Wednesday, September 22, 2010

I gorged myself on your love

I am the type you know on the neighborhood block with my dog. The one who walks a lot. Bizarre. That I lived a life with mental illness with a car. All the shouting in the car drove me mad my friends. All the voices telling me different directions when really I need to follow my compass. Without these friends then I don't know me anymore and I don't care for drama. I did my best. Love. Loving you is a great thing but, I have friends from high school that you might be jealous of but, no my love that is foolish. My friends are from high school. All of you don't have such a long history. She is the best and I put down some rules for my friends.

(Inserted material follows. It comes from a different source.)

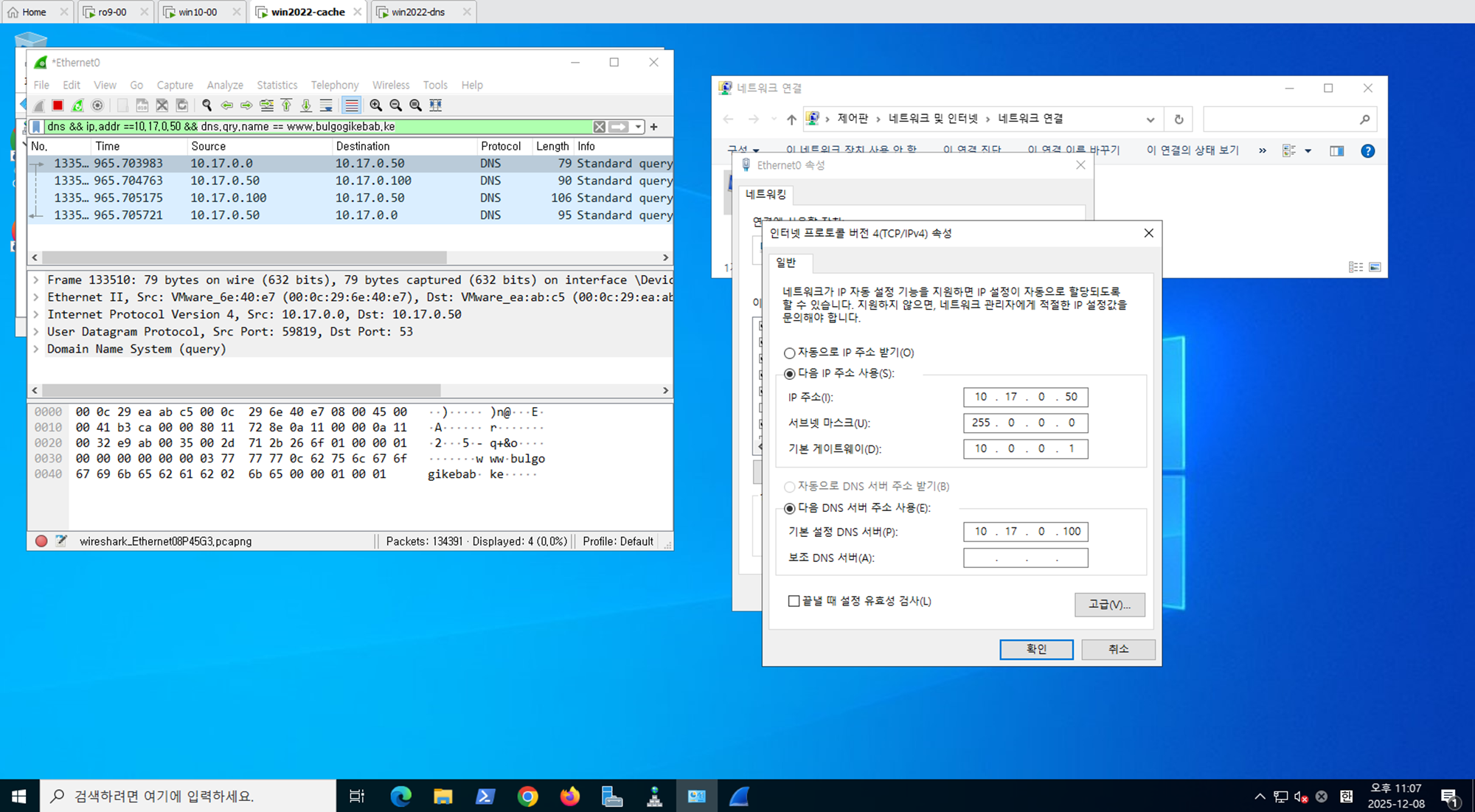Viewport: 1475px width, 812px height.
Task: Click the find packet magnifier icon
Action: [207, 105]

They are not to say your name or talk about you. I always do best at whatever I do. I'm a smart man life is good to me. No. Drama. I want only to exist. I want to be loved love love. See. I have to be free of the negativity that you bring to me and I don't want to loose you... I just want to have my friends. See? It's a mystery to me. Why we disagree? Friends are friends. We are all mentally ill. We have beautiful issues and space to work them out in a place. Why can't it be here? Crazy are we. So what to say. She fits like a glove over me. Don't you see? How are you going to score if you share my love? No. I store my love. I don't give away my love so easily as you that share. I am not I am. I am. And, I have an old soul. So many stories yet to be told. Of the young and the old. The play time land. The fantastic fantasy. What is going through your mind? Crazy? Your mentally ill too. So. Join us please. We are mentally ill and have brain damage. Will you help me? I am very smart and can help in a lot of ways. I have performed all sorts of jobs.
Evolution has made me good at invention. I evolve with my environment taking objects from it to create tools to build heaven. It is a honeycomb hive. A heaven. My heaven. I wish everyone had a heaven like I do...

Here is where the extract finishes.